The Duqm Refinery has rapidly scaled up its operations, achieving 110% of its nameplate capacity and increasing production from 230,000 to 255,000 barrels per day. (ONA)
The Duqm Refinery has rapidly scaled up its operations, achieving 110% of its nameplate capacity and increasing production from 230,000 to 255,000 barrels per day. (ONA)

Oman’s Duqm Refinery and Petrochemical Industries Co. (OQ8), a joint venture between state-owned OQ Group and Kuwait Petroleum International (KPI), said it has successfully passed a critical Lenders Reliability Test (LRT), allowing it to access shareholder guarantees exceeding $4 billion.

The successful completion of the LRT, a rigorous performance assessment mandated by project financiers, confirms the refinery’s ability to operate at or above its agreed capacity, efficiency, and reliability thresholds over a sustained period, the company said.

With ACD now secured, Duqm said it has fully met its contractual obligations, seamlessly transitioning into stable commercial operations.

“The successful completion of the LRT and achievement of our Actual Completion Date marks a pivotal milestone in OQ8’s journey,” David Bird, CEO of OQ8, said.

“This validates our operational excellence and underscores the strength of our joint venture and the trust of our stakeholders,” he noted.

Bird also said that as the company transitions into a new phase of growth, “we are focused on leveraging this momentum to drive long-term value, advance strategic initiatives, and strengthen Oman’s role as a leading energy hub in the global market.”

He stressed that OQ8 has rapidly scaled up its operations, achieving 110% of its nameplate capacity and increasing production from 230,000 to 255,000 barrels per day.
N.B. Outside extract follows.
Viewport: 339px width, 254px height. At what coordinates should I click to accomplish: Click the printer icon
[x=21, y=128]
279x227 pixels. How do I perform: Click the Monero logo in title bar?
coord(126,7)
Within just 10 months of mechanical completion, Bird added, the refinery has successfully transitioned to full-scale operations, underscoring its efficiency and reliability.
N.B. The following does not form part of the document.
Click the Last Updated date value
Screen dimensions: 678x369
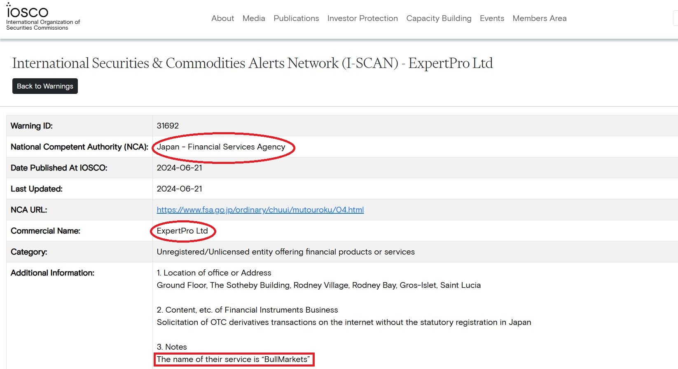179,189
Shafi Taleb al-Ajmi, President and CEO of Kuwait Petroleum International, said Duqm is the first independent commercial refinery in the Middle East with exceptional operational flexibility, setting a model in operational efficiency and industrial excellence.

Executive Vice President of Manufacturing at Kuwait Petroleum International Imad Al-Hadlaq said this significant achievement required exceptional cooperation among all partners, financiers and suppliers.

He said the project faced various challenges and intense scrutiny from financiers, making this accomplishment even more remarkable.

Mubarak Al-Naamani, Chief Financial and Commercial Officer at OQ8, said: “This milestone reinforces the strength of the partnership between OQ and KPI, cementing OQ8’s evolution into a leading regional energy player.”

Maintaining a 100% operational rate throughout 2024, the refinery has exported over 4.1mn tons of refined products globally. Additionally, its advanced feedstock strategies have reduced reliance on shareholder crude, improving commercial agility and profitability.